4. Acknowledge to your partner that you’re struggling with some confusing feelings. If your are in a relationship, acknowledge to him or her that you are struggling to understand some things about yourself that are confusing and that they are about you, not her. Explain that when you feel ready, you will share what you are experiencing with her. Reassure him in ways that feel honest to you such as: "you have done nothing wrong," "this is not about you," "I need to understand myself better before I can explain to you what I am feeling and that's why I am going to a therapist - to get help doing that." "I would like you to be a part of my process, but I need to understand what my process is before I can include you in it."
5. Identify your potential losses (former identity as heterosexual and all that accompanies that) and allow yourself to feel sad about these potential losses.
6. Explore with your therapist what it means to you to be gay. Growing up we either learn incorrect information about homosexuality, no information, or accurate information. It is essential to recognize the messages you grew up with that may not be accurate or true. These incorrect messages can negatively affect how you feel about yourself.

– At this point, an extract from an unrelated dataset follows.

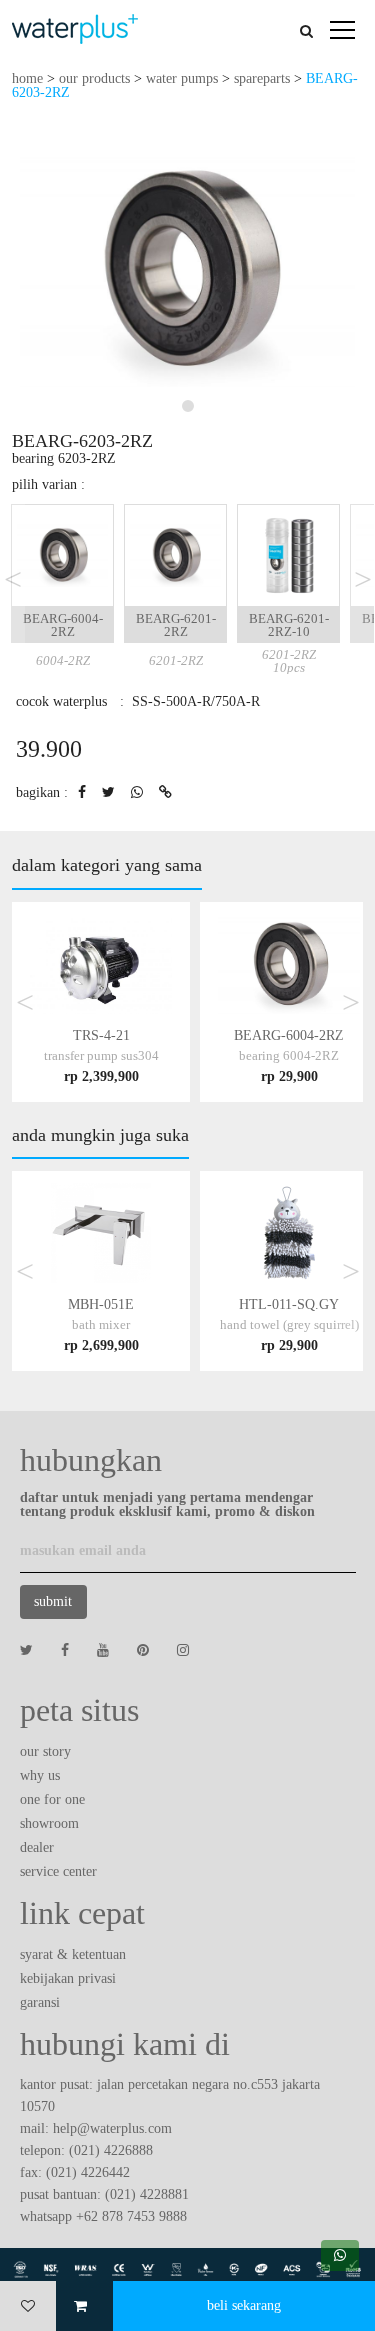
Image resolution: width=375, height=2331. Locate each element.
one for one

7. Recognize feelings of shame and find ways to let it go. One of the most painful parts of what you are going through is the intense amount of shame that often overshadows how you feel about yourself. Shame is the feeling that you are a “bad” person, or that you have done something very wrong. Shame is a common emotion felt by people in this situation and it can revolve around a lot of things, such as:
Feeling a sense of self-betrayal, for not allowing yourself to explore your orientation more directly, sooner
A feeling of betraying others and feeling like you've "led a lie" or misled loved ones.
Feeling like you've wasted years by not being honest with yourself or others.
Simply thinking that being gay is a bad, sinful or wrong thing.
If you can identify your shame (if you are aware of this feeling) and let it go (by talking about this with your therapist, journal writing, etc.) you can also get rid of some of the denial, fear, disgust, etc... that may keep you from being honest with yourself in this process.
8. Be honest with yourself. (Often we become confused to protect ourselves from our own truths...one of the things that gay and lesbian people tend to do is distrust our own feelings because we are socialized to believe that what we feel is "wrong," "bad," or "not real.")
9. Journal write what you are feeling. Writing is an excellent way to clarify and sort through conflicting feelings.
10. Read books on being gay, coming out, and related issues.
11. Find other gay/lesbian-identified people with whom you can connect. This is an important part of decreasing the sense of aloneness and isolation that you may be feeling.
12. Maintain balance in your life (such as eating, sleeping, working, time with kids/family/friends, etc). Coming out to yourself and others is an emotionally draining process. The sense of loss during this process can be overwhelming and leave you with a very lonely, scared feeling. Be sure to tend to the other important areas of your life so that you can retreat from this process to a place that is comfortable and familiar to you if you begin to feel overwhelmed.